Today marks 7 years that I have been without my mother. She was beautiful, cheerful, free-spirited, funny, extremely cheesy, adventurous, chic and hardworking.
This has probably been the biggest turning point in my testimony- losing my mom. The truth is- my mom committed suicide on the morning of Tuesday November 3, 2009.
I know a lot of people hear this and think, “wow she must not have had a very great life,” or “wow I bet she was not very close to her family.” However neither of those statements could be farther from the truth. The truth is, she had an incredible life and was extremely devoted to all of us. We always joke that she lived a full life in half the years. She had a very demanding job that allowed her to see most of the world, a lovely southern brick home, a son, a daughter, a great husband and a little dog. Picture perfect family.
People always ask me, “Why did she do it?” or “How did she do it?” And I will never be able to answer either of those. Not for you, for me, for her or anyone else. It’s grace that keeps me alive after these harsh questions.
After she passed we had not 1, not 2, or 3 but 4 funerals on 2 different coasts. FOUR services. I couldn’t remember a single one if I had to, but that shows how many people came to say goodbye to her. How many friends she had around the world, and how many lives she impacted.
There has not been anything more difficult to me than losing someone in my immediate family. Someone I talk to every day. Someone that has known me daily since birth. Here today, gone tomorrow is an actual physical pain.
Of course, after this, to me there could not have been a God.
Why would He let this happen?
Why wasn’t He looking out for me?
Why didn’t He comfort her more?
Why didn’t she tell someone?
I could spend the rest of my life pondering and asking questions. But that isn’t the point.
Here is the point. Ready?
This earthly life is brief. Life in heaven is forever. If nothing makes your problems feel smaller, then give them an eternal perspective. And as my mom would always say, “Some people wish they had your problems.”

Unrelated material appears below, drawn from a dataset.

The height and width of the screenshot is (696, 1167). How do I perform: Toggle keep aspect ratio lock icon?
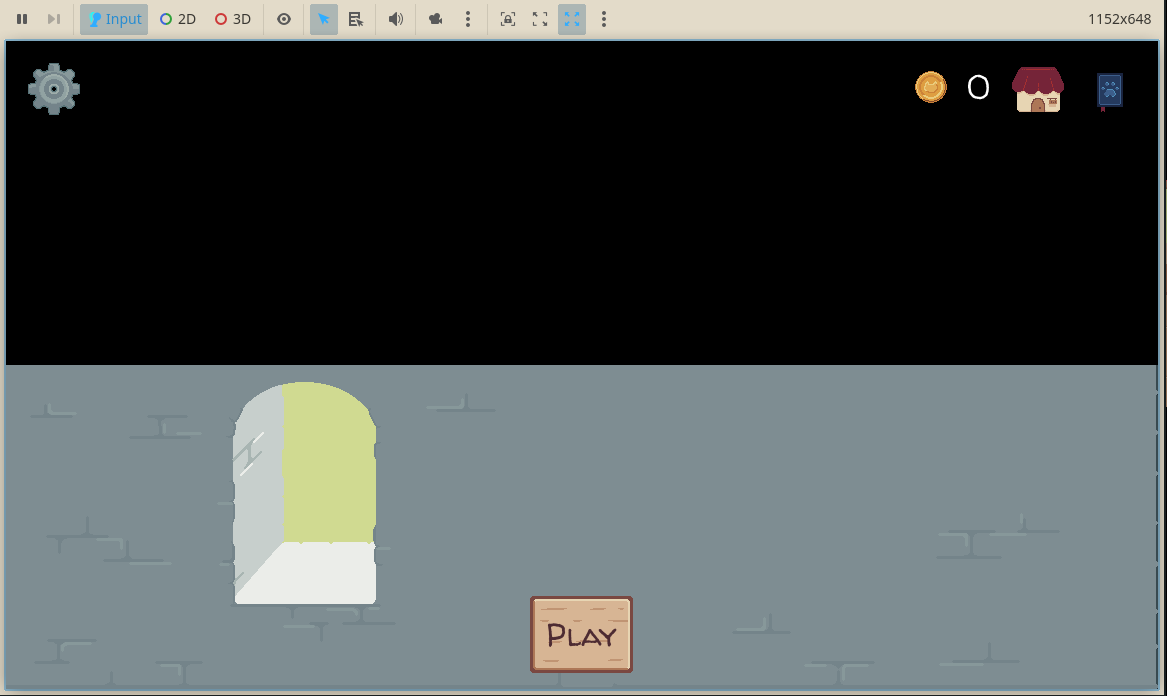pyautogui.click(x=508, y=19)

We will all pass, but will we all live?
Will we live a life of significance?
How many people will feel so touched by us that we will need more than one funeral service?
I have been redeemed by the love and grace of Jesus from this, and it has shaped me.
The number 7 biblically means completion and perfection. I will always miss my mother, but today on this 7th year I am going to let it go. She would be more than proud of my journey, and I will see as not to dwell.
And then there were three.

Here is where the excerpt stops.